* **EXERCISE DESCRIPTION**
Scan the records for the line containing "Галерея продукции (29, 178)". From there through the last line, write out each line exactly.

%%

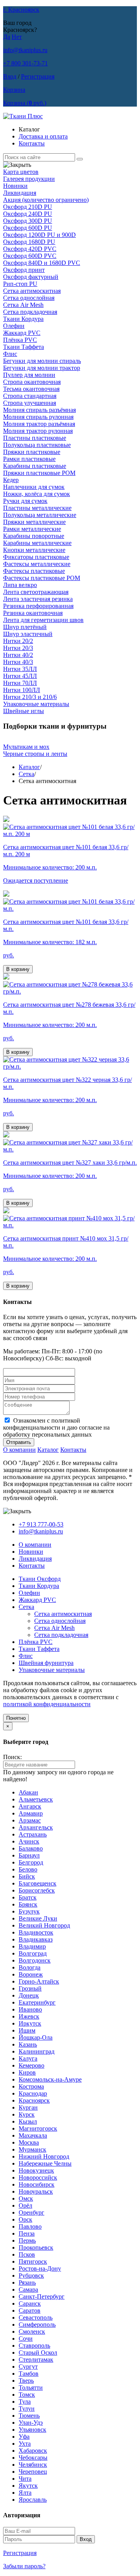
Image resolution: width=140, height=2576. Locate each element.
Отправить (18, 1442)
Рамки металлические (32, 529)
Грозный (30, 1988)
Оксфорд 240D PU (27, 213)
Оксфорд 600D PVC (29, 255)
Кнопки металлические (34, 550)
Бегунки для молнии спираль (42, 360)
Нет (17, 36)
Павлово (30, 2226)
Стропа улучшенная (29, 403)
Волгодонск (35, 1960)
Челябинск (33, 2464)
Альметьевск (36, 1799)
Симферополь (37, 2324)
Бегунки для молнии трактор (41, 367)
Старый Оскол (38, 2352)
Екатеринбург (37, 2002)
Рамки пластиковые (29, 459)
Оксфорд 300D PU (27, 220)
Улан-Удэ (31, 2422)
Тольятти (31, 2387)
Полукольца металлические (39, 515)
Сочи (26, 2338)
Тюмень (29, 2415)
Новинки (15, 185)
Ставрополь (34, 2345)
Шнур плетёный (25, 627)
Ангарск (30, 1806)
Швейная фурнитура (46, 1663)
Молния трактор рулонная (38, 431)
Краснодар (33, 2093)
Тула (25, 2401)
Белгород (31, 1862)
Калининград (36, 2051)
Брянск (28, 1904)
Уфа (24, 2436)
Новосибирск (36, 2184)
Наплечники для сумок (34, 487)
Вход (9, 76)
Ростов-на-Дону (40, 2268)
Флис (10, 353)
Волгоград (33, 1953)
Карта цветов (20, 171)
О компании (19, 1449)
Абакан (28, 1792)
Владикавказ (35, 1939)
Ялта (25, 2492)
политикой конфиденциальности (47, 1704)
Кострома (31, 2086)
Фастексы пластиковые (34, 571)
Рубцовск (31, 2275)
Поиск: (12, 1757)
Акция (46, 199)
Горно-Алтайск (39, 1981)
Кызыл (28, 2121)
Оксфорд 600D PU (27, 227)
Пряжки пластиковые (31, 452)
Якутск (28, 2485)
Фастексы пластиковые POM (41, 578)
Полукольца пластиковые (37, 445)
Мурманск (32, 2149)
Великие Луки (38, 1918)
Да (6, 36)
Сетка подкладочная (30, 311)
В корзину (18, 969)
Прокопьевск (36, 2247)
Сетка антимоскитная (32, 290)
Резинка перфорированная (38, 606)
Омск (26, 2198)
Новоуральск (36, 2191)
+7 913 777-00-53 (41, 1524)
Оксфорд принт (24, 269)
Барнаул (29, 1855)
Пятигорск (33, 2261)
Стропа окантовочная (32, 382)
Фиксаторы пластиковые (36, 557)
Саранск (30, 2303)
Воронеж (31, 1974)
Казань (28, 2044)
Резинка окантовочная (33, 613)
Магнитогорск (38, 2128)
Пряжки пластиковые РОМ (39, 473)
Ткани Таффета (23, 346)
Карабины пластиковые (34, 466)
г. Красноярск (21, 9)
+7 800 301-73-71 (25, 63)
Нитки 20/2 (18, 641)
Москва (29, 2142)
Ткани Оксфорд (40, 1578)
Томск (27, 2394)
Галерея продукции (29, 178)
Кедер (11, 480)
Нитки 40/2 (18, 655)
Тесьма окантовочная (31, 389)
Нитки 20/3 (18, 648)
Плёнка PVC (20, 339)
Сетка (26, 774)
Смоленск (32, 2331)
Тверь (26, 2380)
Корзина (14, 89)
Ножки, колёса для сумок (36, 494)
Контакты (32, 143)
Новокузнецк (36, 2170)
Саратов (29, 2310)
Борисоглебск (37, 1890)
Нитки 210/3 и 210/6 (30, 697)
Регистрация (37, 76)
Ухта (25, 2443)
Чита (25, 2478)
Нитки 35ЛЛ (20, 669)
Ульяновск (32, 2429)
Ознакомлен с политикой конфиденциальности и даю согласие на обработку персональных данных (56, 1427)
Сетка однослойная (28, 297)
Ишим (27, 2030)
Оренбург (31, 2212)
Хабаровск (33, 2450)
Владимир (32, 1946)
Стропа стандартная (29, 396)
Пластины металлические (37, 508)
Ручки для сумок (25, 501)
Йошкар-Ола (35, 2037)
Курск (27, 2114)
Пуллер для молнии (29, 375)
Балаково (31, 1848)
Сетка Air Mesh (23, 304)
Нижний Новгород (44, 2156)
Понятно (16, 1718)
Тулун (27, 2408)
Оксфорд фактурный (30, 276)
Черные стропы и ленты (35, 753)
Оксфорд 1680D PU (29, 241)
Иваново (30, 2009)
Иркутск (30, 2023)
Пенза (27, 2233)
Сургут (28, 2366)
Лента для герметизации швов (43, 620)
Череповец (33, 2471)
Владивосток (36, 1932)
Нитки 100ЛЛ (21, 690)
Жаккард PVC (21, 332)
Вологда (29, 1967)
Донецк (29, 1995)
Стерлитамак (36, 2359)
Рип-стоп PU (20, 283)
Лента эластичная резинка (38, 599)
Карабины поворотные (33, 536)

%%

* **RESPONSE**
Галерея продукции (29, 178)
Кедер (11, 480)
Нитки 40/2 (18, 655)
Тесьма окантовочная (31, 389)
Нитки 20/3 (18, 648)
Плёнка PVC (20, 339)
Сетка (26, 774)
Смоленск (32, 2331)
Тверь (26, 2380)
Корзина (14, 89)
Ножки, колёса для сумок (36, 494)
Контакты (32, 143)
Новокузнецк (36, 2170)
Саратов (29, 2310)
Борисоглебск (37, 1890)
Нитки 210/3 и 210/6 (30, 697)
Регистрация (37, 76)
Ухта (25, 2443)
Чита (25, 2478)
Нитки 35ЛЛ (20, 669)
Ульяновск (32, 2429)
Ознакомлен с политикой конфиденциальности и даю согласие на обработку персональных данных (56, 1427)
Сетка однослойная (28, 297)
Ишим (27, 2030)
Оренбург (31, 2212)
Хабаровск (33, 2450)
Владимир (32, 1946)
Стропа стандартная (29, 396)
Пластины металлические (37, 508)
Ручки для сумок (25, 501)
Йошкар-Ола (35, 2037)
Курск (27, 2114)
Пуллер для молнии (29, 375)
Балаково (31, 1848)
Сетка Air Mesh (23, 304)
Нижний Новгород (44, 2156)
Понятно (16, 1718)
Тулун (27, 2408)
Оксфорд фактурный (30, 276)
Черные стропы и ленты (35, 753)
Оксфорд 1680D PU (29, 241)
Иваново (30, 2009)
Иркутск (30, 2023)
Пенза (27, 2233)
Сургут (28, 2366)
Лента для герметизации швов (43, 620)
Череповец (33, 2471)
Владивосток (36, 1932)
Нитки 100ЛЛ (21, 690)
Жаккард PVC (21, 332)
Вологда (29, 1967)
Донецк (29, 1995)
Стерлитамак (36, 2359)
Рип-стоп PU (20, 283)
Лента эластичная резинка (38, 599)
Карабины поворотные (33, 536)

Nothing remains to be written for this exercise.